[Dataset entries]

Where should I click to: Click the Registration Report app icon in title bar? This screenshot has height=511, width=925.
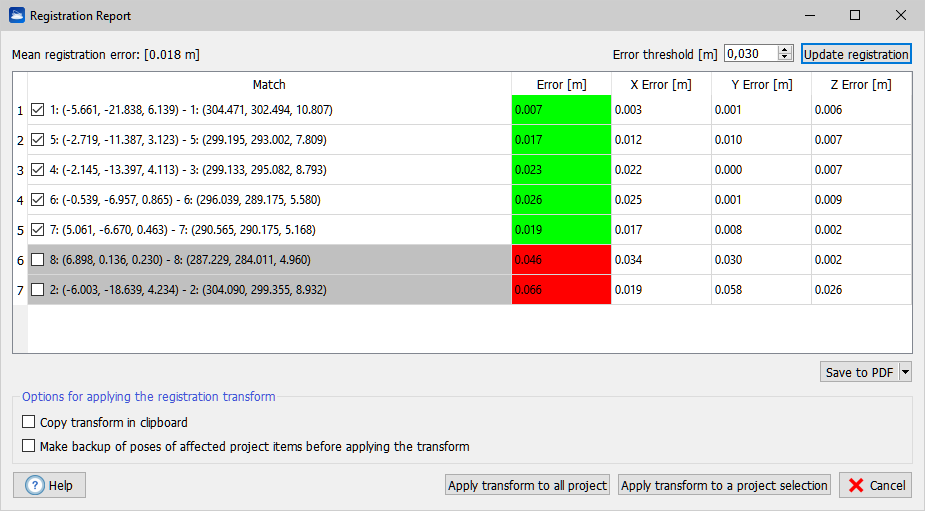coord(16,16)
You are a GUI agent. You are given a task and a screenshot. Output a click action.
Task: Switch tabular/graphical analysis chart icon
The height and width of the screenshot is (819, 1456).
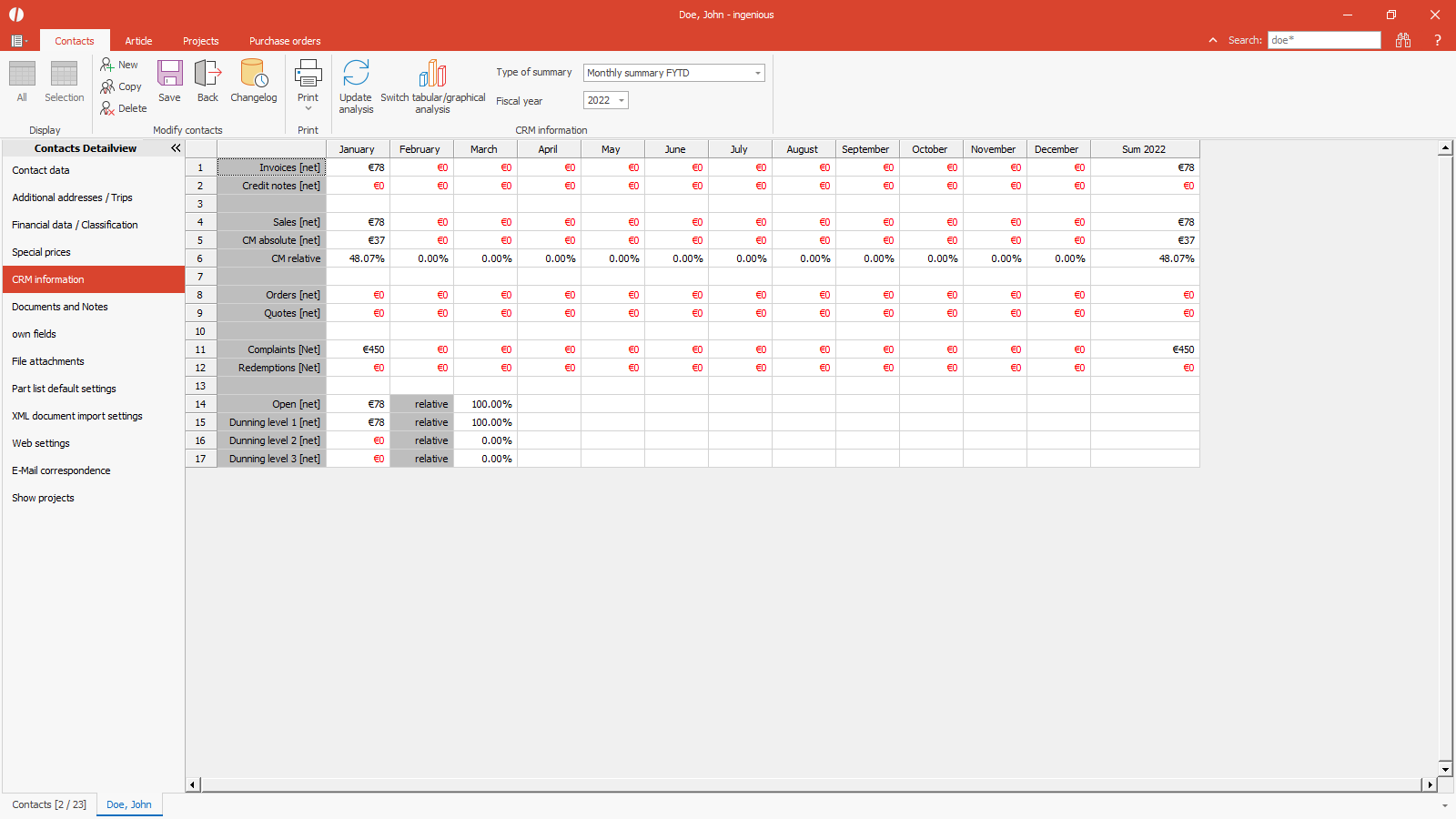coord(432,75)
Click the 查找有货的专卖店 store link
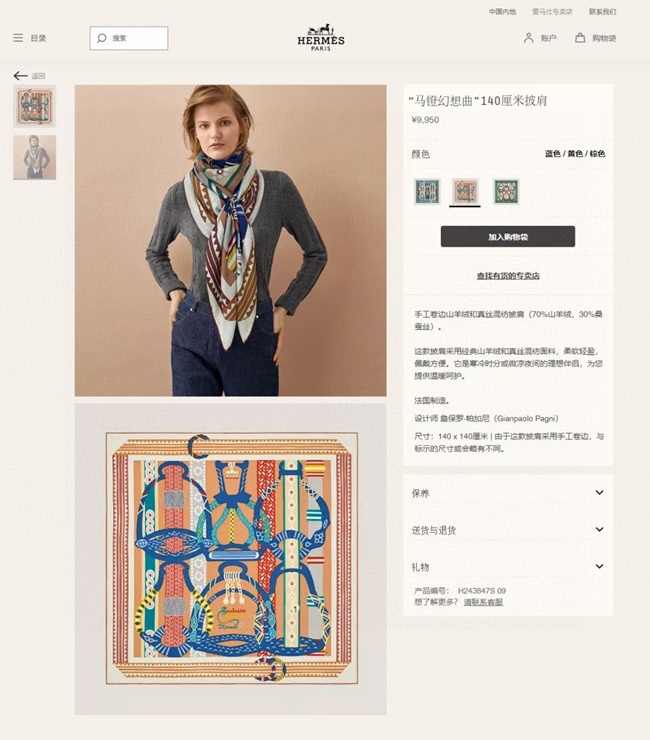This screenshot has height=740, width=650. 508,276
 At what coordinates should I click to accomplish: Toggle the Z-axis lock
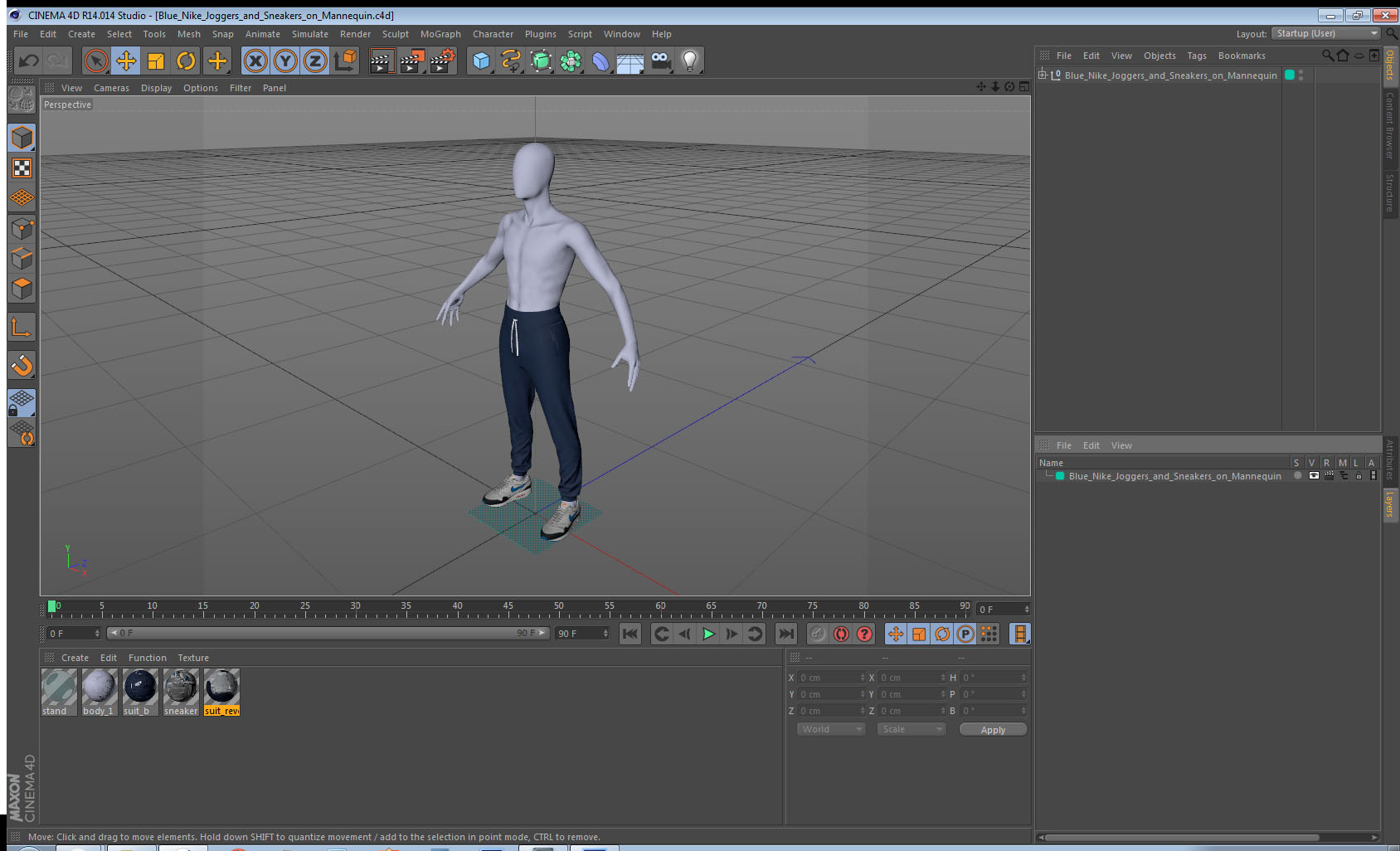[x=315, y=61]
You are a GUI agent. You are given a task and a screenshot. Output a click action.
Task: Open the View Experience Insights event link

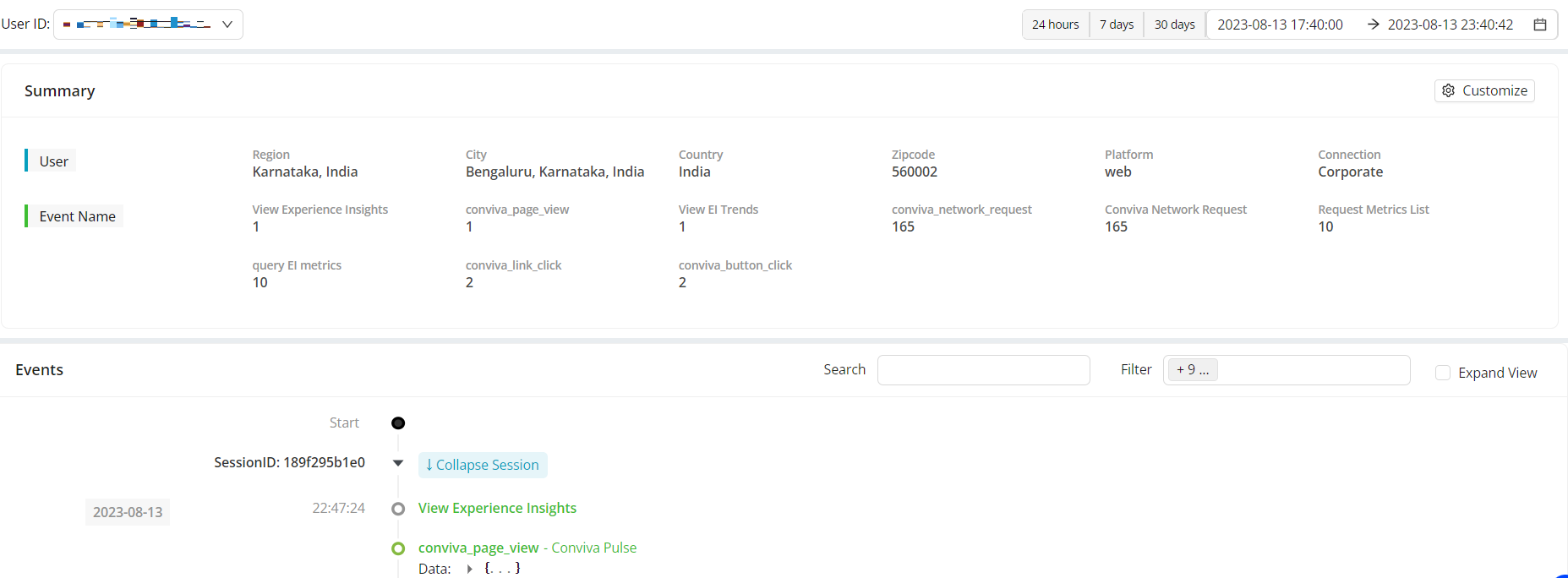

# WHAT YOU WILL DO
When you transcribe the lines above, keep every word exact but leave the pictures behind.

# RESPONSE TO THIS EXERCISE
Where should I click to: Click the Registration Report app icon in title bar? This screenshot has height=511, width=925.
coord(16,16)
You are a GUI agent. You are given a task and a screenshot. Output a click action.
Task: Switch tabular/graphical analysis chart icon
The height and width of the screenshot is (819, 1456).
coord(432,75)
Click the 查找有货的专卖店 store link
This screenshot has height=740, width=650. 508,276
 At what coordinates should I click to accomplish: Toggle the Z-axis lock
[x=315, y=61]
You are a GUI agent. You are given a task and a screenshot. Output a click action.
Task: Open the View Experience Insights event link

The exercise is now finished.